Excerpt to read —
..........

I'm glad this community exists, but just wish more people would join! lol It's always nice to have a ton of opinions on the matter. ;)

I just turned 32 and, up until this point, either have vehemently rejected the idea of having kids (the world is pretty overpopulated), or have thought that if hubby and I ever did have any, we would be adopting them as they sure as hell weren't coming out of this body! lol I have no earthly idea why, but over the last week or so I've been going through yet another paradigm shift, and have started wondering if maybe I would be alright with the idea of birthing our possible children? Funny....I don't know how shunning commercial shampoos and considering using an IUD instead of hormonal birth control lead to all this, but...

Anyway, I mentioned my childbirthing thoughts to my husband (we've been married almost a year and a half) and he was stunned enough to forget what he had been talking about previously. lmao Glad to see I have that effect...dra

It's certainly not something to be rushed into, so we'll take our time thinking about it. I would rather take at least a year to flush all the BCP hormones out of my body anyway. We go to see the "Women's Wellness" nurse soon, where I'll be asking about an IUD.

..........

Dataset extract —
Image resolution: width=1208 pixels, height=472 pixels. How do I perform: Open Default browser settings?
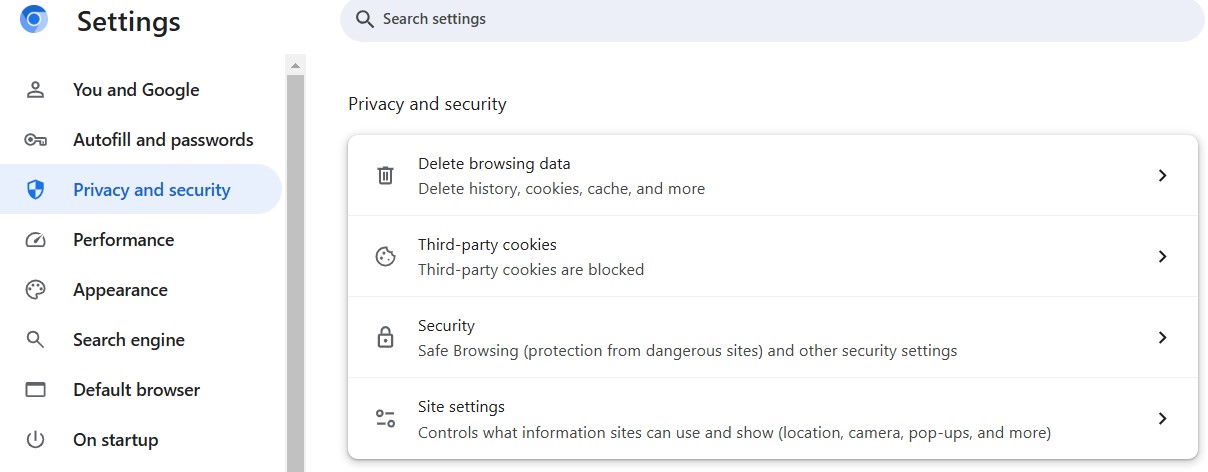136,390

..........

Problem A —
Copy the post about deciding whether to have kids word for word, from "I'm glad this" up to and including "all this, but...".
Problem B —
Pick up the post about deciding whether to have kids where it stops, and keep writing it.

Written answer A —
I'm glad this community exists, but just wish more people would join! lol It's always nice to have a ton of opinions on the matter. ;)

I just turned 32 and, up until this point, either have vehemently rejected the idea of having kids (the world is pretty overpopulated), or have thought that if hubby and I ever did have any, we would be adopting them as they sure as hell weren't coming out of this body! lol I have no earthly idea why, but over the last week or so I've been going through yet another paradigm shift, and have started wondering if maybe I would be alright with the idea of birthing our possible children? Funny....I don't know how shunning commercial shampoos and considering using an IUD instead of hormonal birth control lead to all this, but...

Written answer B —
Certainly a lot to ponder. On one hand, I've been in the Army for years now and like to think of myself as at least a little "hardcore"! ;) And getting knocked up is not exactly the type of thing hardcore types go around doing... And I know that there are a lot of women who take great pride in being Homemakers, and there is certainly nothing wrong with that. BUT....for me? The thought of being "just" a housewife brings me to my knees. As in "distresses me to the point where I feel nauseous". I would feel like I was losing my identity... Especially in the line of work I'm in....to quote a phrase "You are the job"....or pretty close to it. However, I've also been considering breaking out and trying a career change.....one that would allow me to have more of a life, and wouldn't take me away from home, force me to work restrictive hours or shiftwork, or even possibly one where I could work from our home. Hmm...maybe this shift in my thinking has been going on a little longer than a week. ;) But maybe working from home would "mesh" with having children? *ponders* This would require additional schooling though, and then there's the issue of $$$! Student loans are a bitch... I'm still paying one off from years ago. Then again, if only affluent people with no outstanding debts had kids, the world would likely be way less populated. lol Hubby also wants to leave the Army and start his own business up. There's always small business grants though, if you're lucky enough to get one.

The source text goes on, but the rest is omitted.